In the rows below, replace every instance of "computer-use agent" with "screen-control agent" and leave everything else unchanged.

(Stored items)
•••••

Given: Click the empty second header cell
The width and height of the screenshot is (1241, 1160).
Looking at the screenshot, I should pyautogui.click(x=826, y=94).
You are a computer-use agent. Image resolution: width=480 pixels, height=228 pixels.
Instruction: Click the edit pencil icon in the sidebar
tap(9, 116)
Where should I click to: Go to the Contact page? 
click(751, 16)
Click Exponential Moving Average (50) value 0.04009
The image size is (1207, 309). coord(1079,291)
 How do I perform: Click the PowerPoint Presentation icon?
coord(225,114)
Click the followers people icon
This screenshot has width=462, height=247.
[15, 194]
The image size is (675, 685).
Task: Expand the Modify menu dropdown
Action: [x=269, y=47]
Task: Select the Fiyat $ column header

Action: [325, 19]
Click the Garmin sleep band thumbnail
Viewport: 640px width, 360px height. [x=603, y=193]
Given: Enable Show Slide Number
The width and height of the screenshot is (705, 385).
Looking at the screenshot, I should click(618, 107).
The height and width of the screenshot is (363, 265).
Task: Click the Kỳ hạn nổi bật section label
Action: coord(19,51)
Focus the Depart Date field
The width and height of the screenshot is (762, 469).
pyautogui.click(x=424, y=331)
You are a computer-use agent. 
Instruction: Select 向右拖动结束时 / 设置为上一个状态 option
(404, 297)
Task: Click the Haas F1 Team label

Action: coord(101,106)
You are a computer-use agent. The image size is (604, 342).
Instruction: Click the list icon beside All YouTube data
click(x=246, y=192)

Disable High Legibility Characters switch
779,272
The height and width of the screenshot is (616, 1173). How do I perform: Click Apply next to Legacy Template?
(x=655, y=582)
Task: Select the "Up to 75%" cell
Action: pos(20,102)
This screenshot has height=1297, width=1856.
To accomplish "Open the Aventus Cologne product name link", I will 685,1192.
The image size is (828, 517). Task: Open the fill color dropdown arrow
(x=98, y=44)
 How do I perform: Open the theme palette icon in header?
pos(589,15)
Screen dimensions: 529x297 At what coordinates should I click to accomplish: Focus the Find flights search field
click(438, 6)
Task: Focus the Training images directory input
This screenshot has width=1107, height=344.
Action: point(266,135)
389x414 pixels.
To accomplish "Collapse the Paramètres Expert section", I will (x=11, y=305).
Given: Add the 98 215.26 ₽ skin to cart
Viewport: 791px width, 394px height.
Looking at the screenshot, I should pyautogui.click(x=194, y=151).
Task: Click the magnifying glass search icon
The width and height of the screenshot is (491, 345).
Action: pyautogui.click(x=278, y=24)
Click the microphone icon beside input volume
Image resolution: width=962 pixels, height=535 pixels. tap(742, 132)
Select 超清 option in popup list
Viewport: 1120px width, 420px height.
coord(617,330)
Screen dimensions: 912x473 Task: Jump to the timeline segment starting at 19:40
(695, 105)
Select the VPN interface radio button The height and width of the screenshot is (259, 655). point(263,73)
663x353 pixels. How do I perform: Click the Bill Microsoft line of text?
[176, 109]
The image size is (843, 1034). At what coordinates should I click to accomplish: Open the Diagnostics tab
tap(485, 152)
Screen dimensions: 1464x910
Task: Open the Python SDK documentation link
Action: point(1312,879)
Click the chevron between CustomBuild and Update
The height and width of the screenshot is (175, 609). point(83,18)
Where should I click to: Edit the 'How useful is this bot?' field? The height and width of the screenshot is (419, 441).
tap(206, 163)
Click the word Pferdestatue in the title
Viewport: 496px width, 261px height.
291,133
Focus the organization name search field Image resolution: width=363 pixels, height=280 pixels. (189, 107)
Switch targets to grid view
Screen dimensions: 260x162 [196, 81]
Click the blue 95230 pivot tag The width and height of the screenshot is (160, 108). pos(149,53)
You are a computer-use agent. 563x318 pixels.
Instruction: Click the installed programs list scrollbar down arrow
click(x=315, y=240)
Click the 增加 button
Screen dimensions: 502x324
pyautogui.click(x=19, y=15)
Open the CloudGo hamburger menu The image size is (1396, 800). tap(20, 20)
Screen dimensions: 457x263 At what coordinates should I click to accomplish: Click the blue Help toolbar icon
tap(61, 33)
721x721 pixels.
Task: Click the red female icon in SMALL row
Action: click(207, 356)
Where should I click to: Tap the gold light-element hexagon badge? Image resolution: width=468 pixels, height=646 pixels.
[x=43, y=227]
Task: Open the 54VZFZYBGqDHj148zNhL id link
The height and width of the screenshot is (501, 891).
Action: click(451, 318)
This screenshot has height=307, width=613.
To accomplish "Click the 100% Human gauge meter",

•••••

■ **RESPONSE FOR THIS EXERCISE**:
Given: Click the empty second header cell
The width and height of the screenshot is (1241, 1160).
Looking at the screenshot, I should pyautogui.click(x=826, y=94).
You are a screen-control agent. Image resolution: width=480 pixels, height=228 pixels.
Instruction: Click the edit pencil icon in the sidebar
tap(9, 116)
Where should I click to: Go to the Contact page? 
click(751, 16)
Click Exponential Moving Average (50) value 0.04009
The image size is (1207, 309). coord(1079,291)
 How do I perform: Click the PowerPoint Presentation icon?
coord(225,114)
Click the followers people icon
This screenshot has width=462, height=247.
[15, 194]
The image size is (675, 685).
Task: Expand the Modify menu dropdown
Action: [x=269, y=47]
Task: Select the Fiyat $ column header

Action: [325, 19]
Click the Garmin sleep band thumbnail
Viewport: 640px width, 360px height. [x=603, y=193]
Given: Enable Show Slide Number
The width and height of the screenshot is (705, 385).
Looking at the screenshot, I should click(618, 107).
The height and width of the screenshot is (363, 265).
Task: Click the Kỳ hạn nổi bật section label
Action: coord(19,51)
Focus the Depart Date field
The width and height of the screenshot is (762, 469).
pyautogui.click(x=424, y=331)
You are a screen-control agent. 
Instruction: Select 向右拖动结束时 / 设置为上一个状态 option
(404, 297)
Task: Click the Haas F1 Team label

Action: coord(101,106)
You are a screen-control agent. The image size is (604, 342).
Instruction: Click the list icon beside All YouTube data
click(x=246, y=192)

Disable High Legibility Characters switch
779,272
The height and width of the screenshot is (616, 1173). How do I perform: Click Apply next to Legacy Template?
(x=655, y=582)
Task: Select the "Up to 75%" cell
Action: pos(20,102)
This screenshot has height=1297, width=1856.
To accomplish "Open the Aventus Cologne product name link", I will 685,1192.
The image size is (828, 517). Task: Open the fill color dropdown arrow
(x=98, y=44)
 How do I perform: Open the theme palette icon in header?
pos(589,15)
Screen dimensions: 529x297 At what coordinates should I click to accomplish: Focus the Find flights search field
click(438, 6)
Task: Focus the Training images directory input
This screenshot has width=1107, height=344.
Action: point(266,135)
389x414 pixels.
To accomplish "Collapse the Paramètres Expert section", I will (x=11, y=305).
Given: Add the 98 215.26 ₽ skin to cart
Viewport: 791px width, 394px height.
Looking at the screenshot, I should pyautogui.click(x=194, y=151).
Task: Click the magnifying glass search icon
The width and height of the screenshot is (491, 345).
Action: pyautogui.click(x=278, y=24)
Click the microphone icon beside input volume
Image resolution: width=962 pixels, height=535 pixels. tap(742, 132)
Select 超清 option in popup list
Viewport: 1120px width, 420px height.
coord(617,330)
Screen dimensions: 912x473 Task: Jump to the timeline segment starting at 19:40
(695, 105)
Select the VPN interface radio button The height and width of the screenshot is (259, 655). point(263,73)
663x353 pixels. How do I perform: Click the Bill Microsoft line of text?
[176, 109]
The image size is (843, 1034). At what coordinates should I click to accomplish: Open the Diagnostics tab
tap(485, 152)
Screen dimensions: 1464x910
Task: Open the Python SDK documentation link
Action: point(1312,879)
Click the chevron between CustomBuild and Update
The height and width of the screenshot is (175, 609). point(83,18)
Where should I click to: Edit the 'How useful is this bot?' field? The height and width of the screenshot is (419, 441).
tap(206, 163)
Click the word Pferdestatue in the title
Viewport: 496px width, 261px height.
291,133
Focus the organization name search field Image resolution: width=363 pixels, height=280 pixels. (189, 107)
Switch targets to grid view
Screen dimensions: 260x162 [196, 81]
Click the blue 95230 pivot tag The width and height of the screenshot is (160, 108). pos(149,53)
You are a screen-control agent. 563x318 pixels.
Instruction: Click the installed programs list scrollbar down arrow
click(x=315, y=240)
Click the 增加 button
Screen dimensions: 502x324
pyautogui.click(x=19, y=15)
Open the CloudGo hamburger menu The image size is (1396, 800). tap(20, 20)
Screen dimensions: 457x263 At what coordinates should I click to accomplish: Click the blue Help toolbar icon
tap(61, 33)
721x721 pixels.
Task: Click the red female icon in SMALL row
Action: click(207, 356)
Where should I click to: Tap the gold light-element hexagon badge? Image resolution: width=468 pixels, height=646 pixels.
[x=43, y=227]
Task: Open the 54VZFZYBGqDHj148zNhL id link
The height and width of the screenshot is (501, 891).
Action: click(451, 318)
This screenshot has height=307, width=613.
To accomplish "Click the 100% Human gauge meter",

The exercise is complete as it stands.